*Required action A*: Decide whether each statement agrees with the hazardous locations text, answering yes or no and quoting the deciding words: (i) Class II covers combustible dusts; (ii) the text names three divisions; (iii) cotton gins are given as a typical location for Class I materials.
*Required action B*: Repeat the hazardous locations text word for word, everything from "Class defines the" down to "and spray booths.".

*Study text*:
◇ ◇ ◇ ◇

In North America, the NEC classifies hazardous locations by four criteria: Class, Division, Group and Ignition Temperature.

CLASS

Class defines the nature of the potentially hazardous materials present at the location. There are three Classes:

  • Class I: Flammable Gases, Vapors or Liquids (e.g. gasoline)

Locations where you would typically encounter Class I materials include oil refineries, offshore oil rigs, paint warehouses and spray booths.

  • Class II: Combustible Dusts (e.g. metallic dusts, flour and cornstarch)

Class II materials are typically found in locations such as coal mines, munitions factories, grain silos and hay storage facilities.

  • Class III: Ignitable Fibers and Flyings (e.g. rayon, nylon, cotton, sawdust and wood chips)

You could expect to find Class III materials in locations such as paper mills, woodworking facilities, textile mills and cotton gins.

DIVISION

Division describes the likelihood that there will be sufficient concentrations of hazardous material at the location to present a fire or explosion risk. There are only two divisions:

  • Division 1: An ignitable concentration of the hazardous material is present under normal operating conditions.

The shorthand description for Division 1 is “hazard likely.” An example of a Division 1 location is the interior of an oil or gas tank.

◇ ◇ ◇ ◇

*Material supplied*:
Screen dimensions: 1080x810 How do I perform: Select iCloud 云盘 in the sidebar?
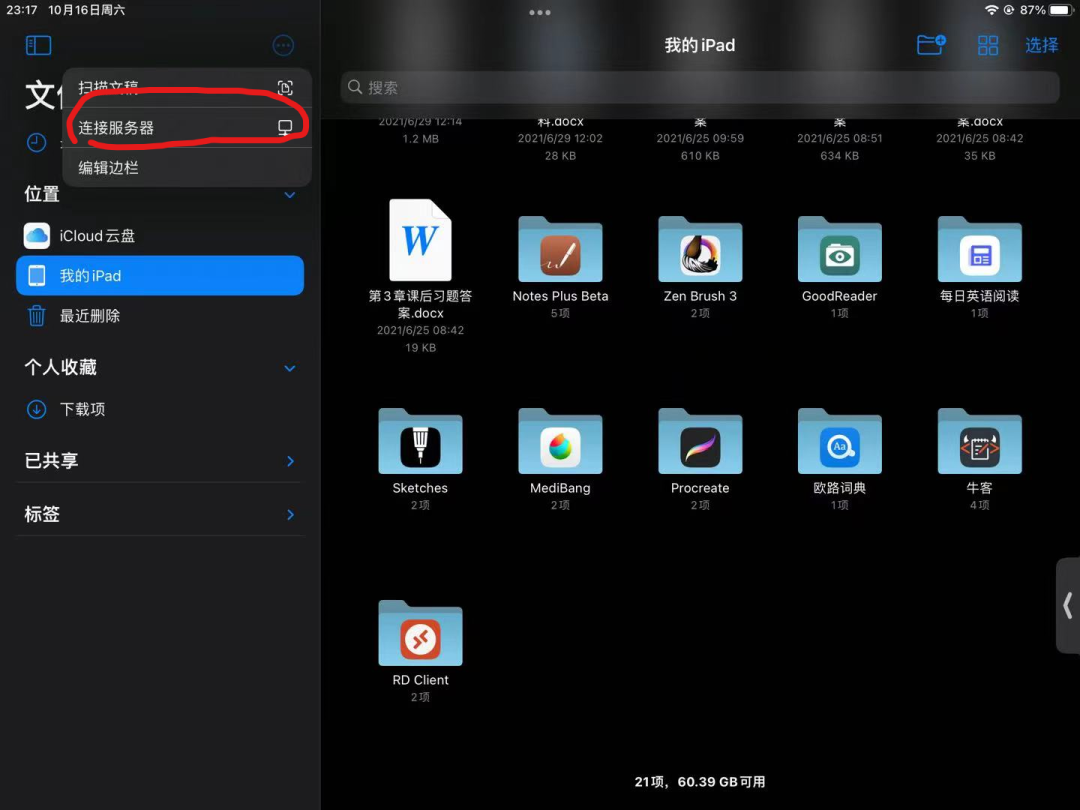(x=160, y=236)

◇ ◇ ◇ ◇

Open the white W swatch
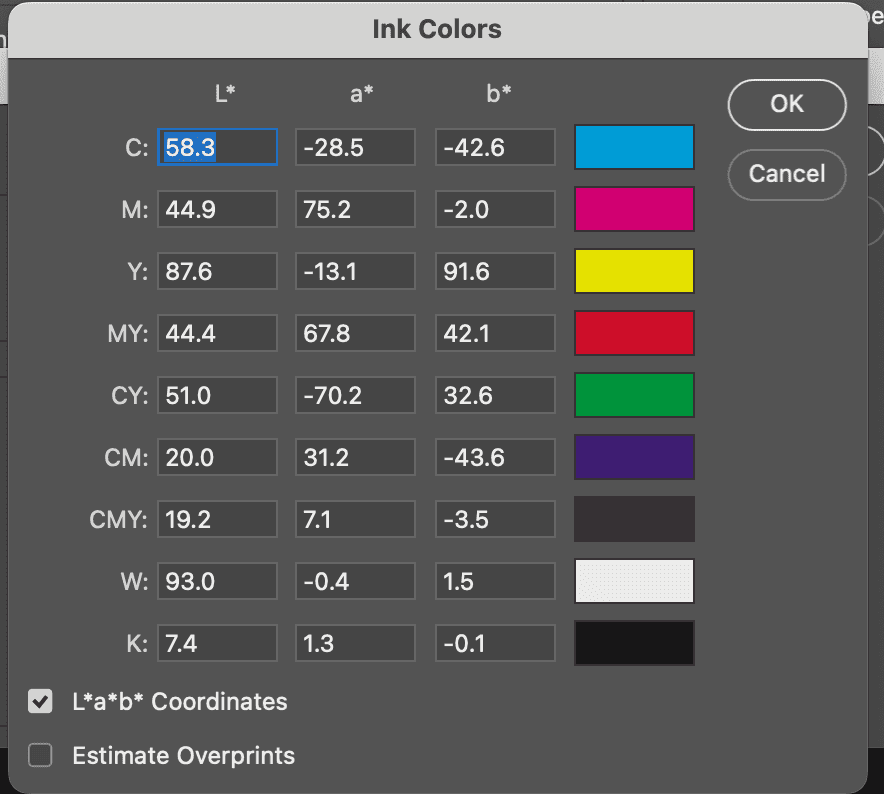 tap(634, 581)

◇ ◇ ◇ ◇

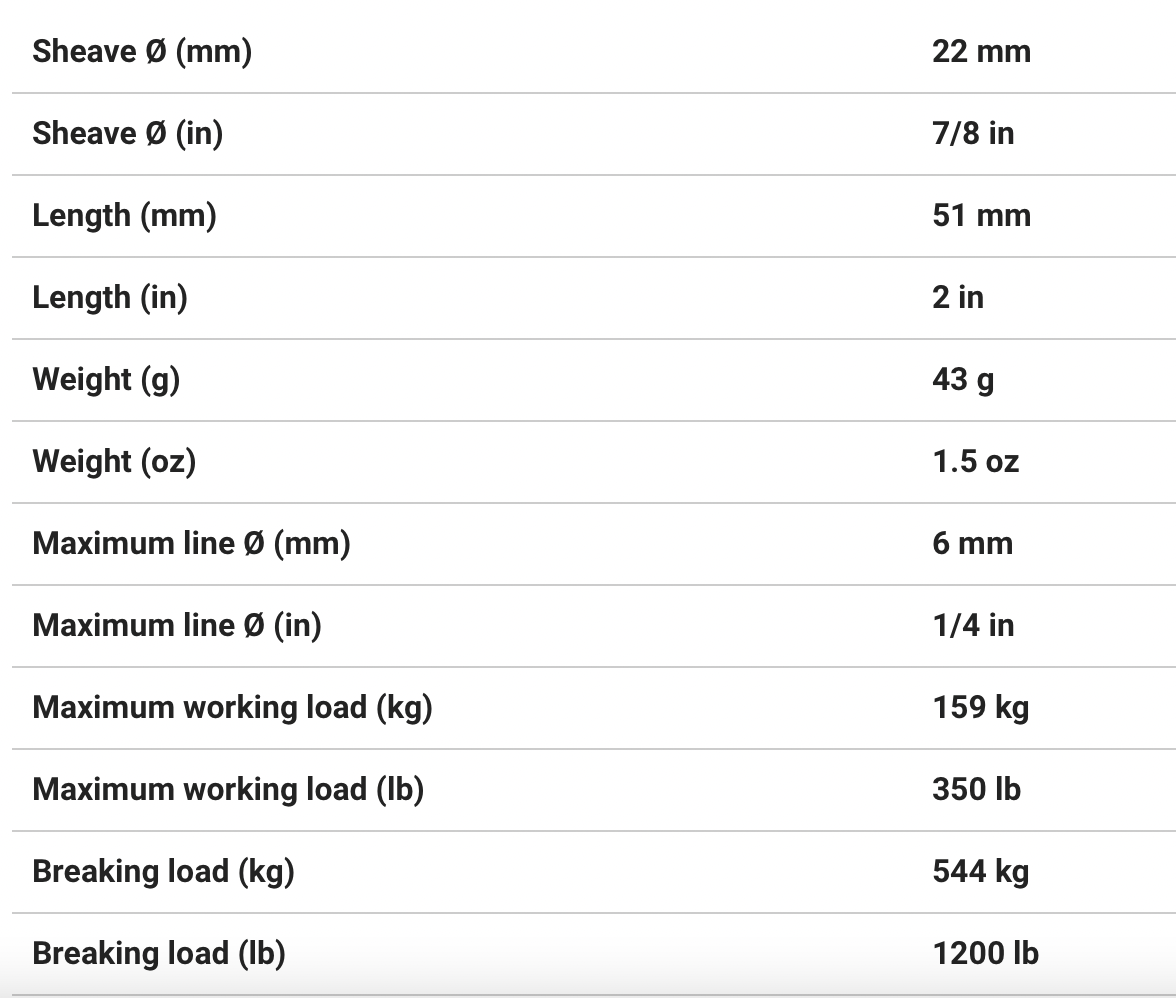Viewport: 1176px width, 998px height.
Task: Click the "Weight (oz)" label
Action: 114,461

◇ ◇ ◇ ◇

*Task response A*:
(i) Yes: "Class II: Combustible Dusts"
(ii) No: "There are only two divisions"
(iii) No: "You could expect to find Class III materials in locations such as paper mills, woodworking facilities, textile mills and cotton gins."

*Task response B*:
Class defines the nature of the potentially hazardous materials present at the location. There are three Classes:

  • Class I: Flammable Gases, Vapors or Liquids (e.g. gasoline)

Locations where you would typically encounter Class I materials include oil refineries, offshore oil rigs, paint warehouses and spray booths.